She threw down her fountain pen and cupped her cheeks with her hands.

Straight before her on the wall was a long, narrow, copper-hued frame. Inside it, a liberal expanse of brown mapping. In the center of the mapping was a faded strip of news-print.

Why was she saving that poem? Who was Nathaniel Forge and why should he write such a poem?

Unconsciously she read over the lines again. And when she had come to the name signed at the bottom, Madelaine Theddon did a strange thing, for Madelaine Theddon. That wonder who Nathaniel Forge might be, and why he should have written such a poem, started her thoughts romancing. That romancing crystallized in a concrete decision. What harm could there be in making a trip up to this Paris, Vermont, in the week of vacation beginning Monday, and learning what she might of Nathaniel Forge—even looking into his face, perhaps—provided she did not declare her identity or divulge her errand?
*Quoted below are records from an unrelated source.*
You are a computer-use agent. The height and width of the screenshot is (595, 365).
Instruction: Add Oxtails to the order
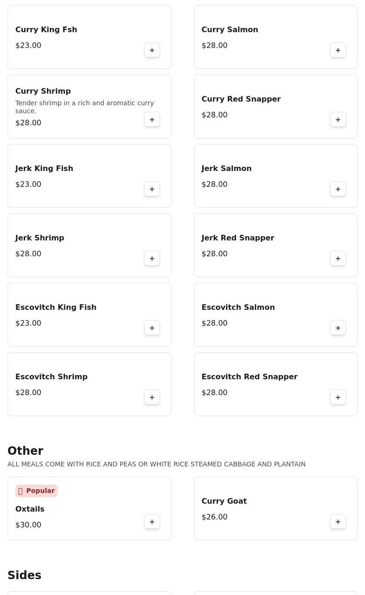[x=152, y=522]
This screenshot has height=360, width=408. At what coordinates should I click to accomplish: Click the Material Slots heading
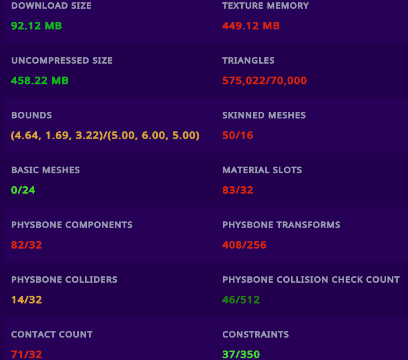(x=262, y=170)
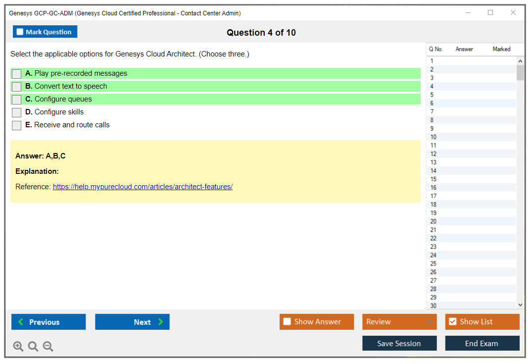Viewport: 532px width, 364px height.
Task: Go to the Previous question
Action: point(48,322)
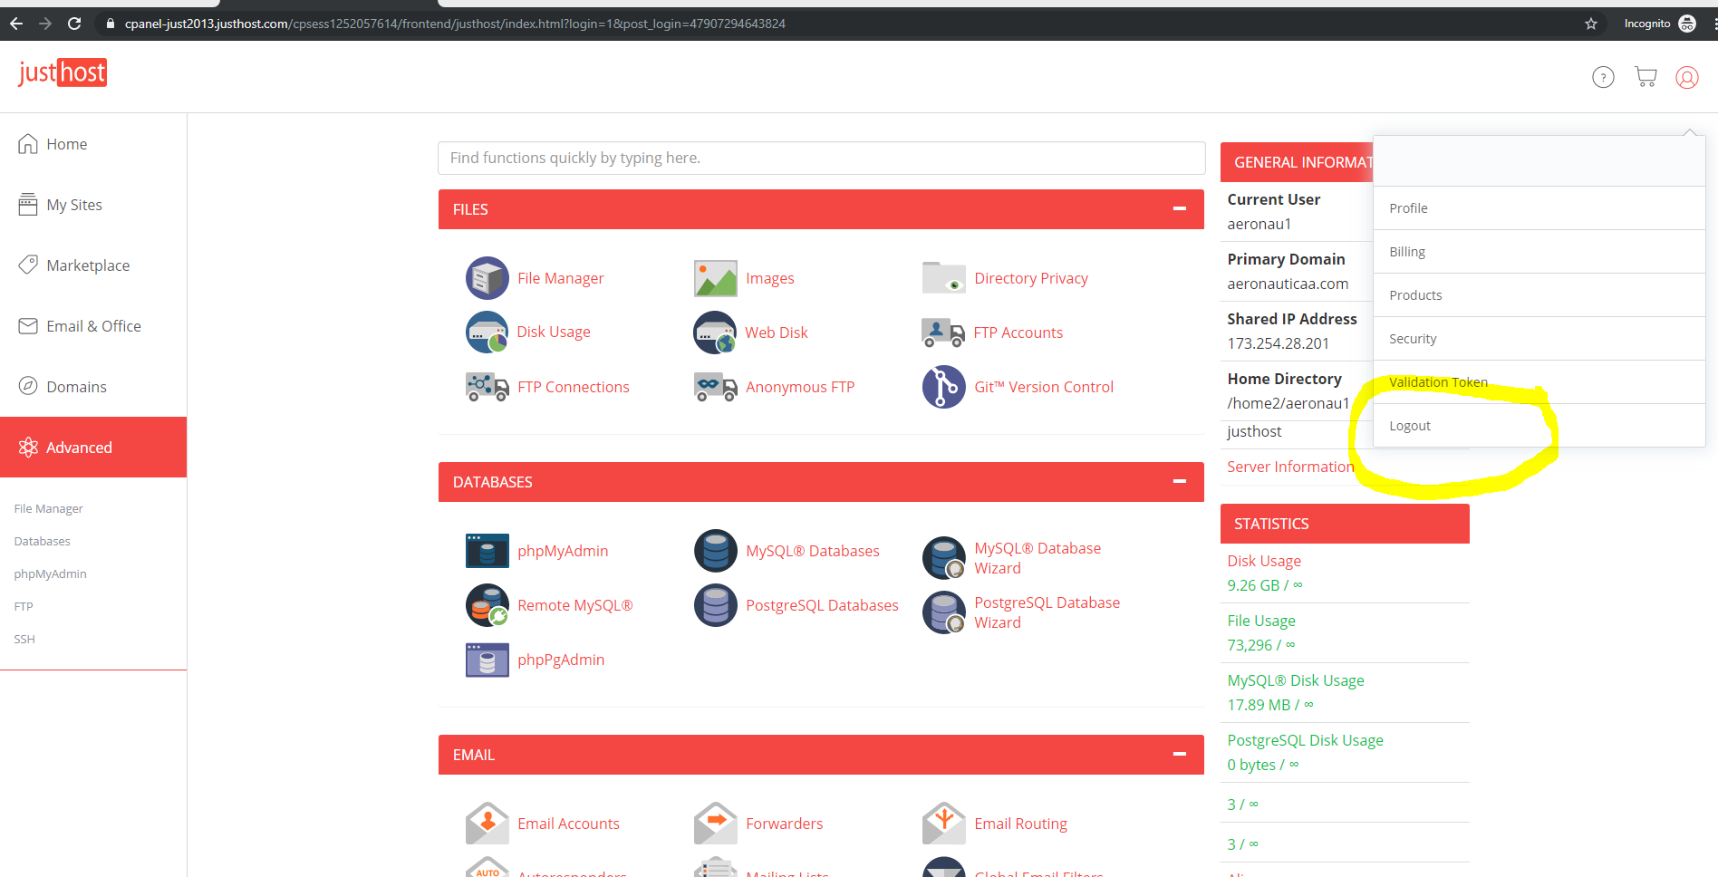Image resolution: width=1718 pixels, height=877 pixels.
Task: Choose Security in the account menu
Action: (x=1413, y=339)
The more she thought about it, the more the novelty of the proposal grew upon her. She had saved that poem so long, it had meant so much, that she wanted that wonderment answered.

Could it be possible that Kismet had ordained that the poem purposely should find its way into her life for a beautiful purpose? She would see. Why not?
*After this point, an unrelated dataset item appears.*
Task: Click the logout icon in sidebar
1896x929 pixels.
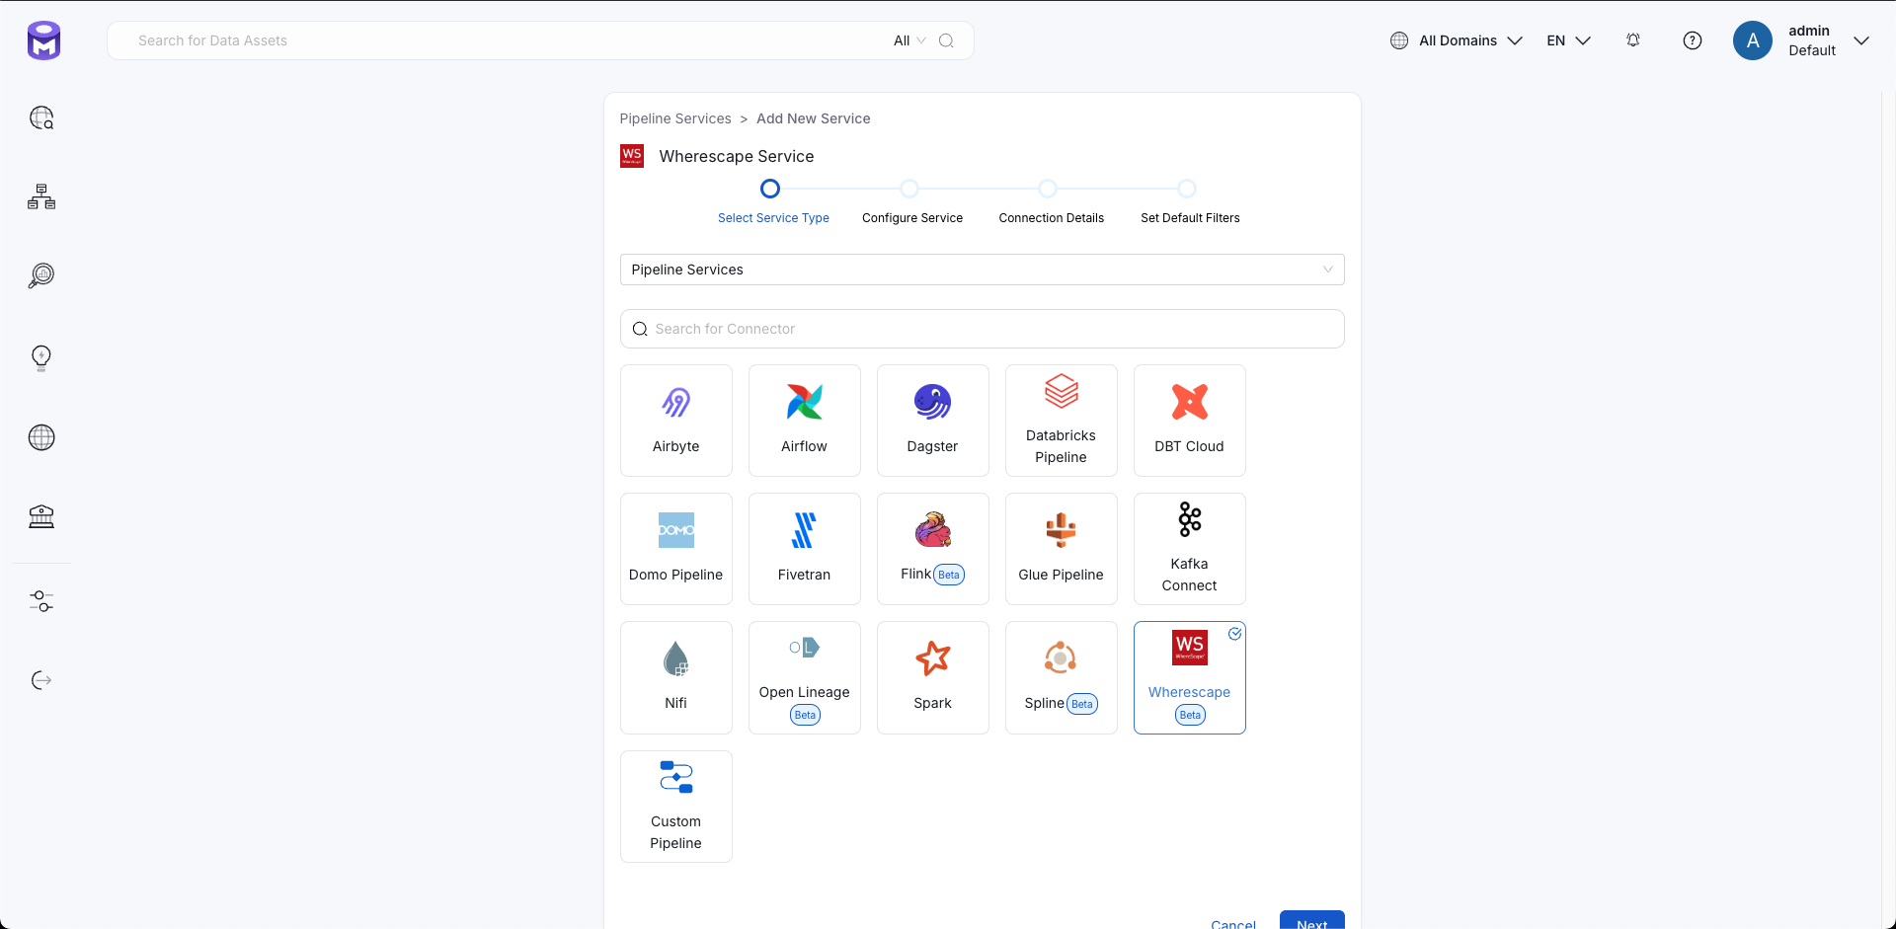Action: click(x=41, y=680)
She put away her ponderous books with their long, italicized words and abstruse meanings. She would go to Paris, Vermont, that following Monday, telling no one.

V

Madelaine arrived in our town at four o’clock of a drab, depressing winter’s afternoon. The weather was treacherously balmy. The snow was thin, hard-packed and dirty. Paris in no other season of year looked less attractive or more mediocre. She alighted from the Junction train and walked down the length of the station platform with a little dread. Did she want to know about Nathaniel Forge, after all? Did she really want to see him? Suppose he was hopeless, that the poem had simply been a trick of circumstance and coincidence? Would it not be better to let him remain ever as she had idealized him, whoever and whatever he was, perhaps the One-Who-Might-Have-Been. Then she condemned herself for an emotional, sentimental little weakling, afraid to face facts. She wandered up Depot Street to East Main, carrying a light traveling bag, looking for the hotel.

In her trim tailored suit of green worsted and small mannish hat, she resembled a hundred traveling saleswomen or demonstration women of the better class. Half a dozen drummers so “placed” her before she had been in the Whitney House ten minutes. With a room secured, she started out to see the town.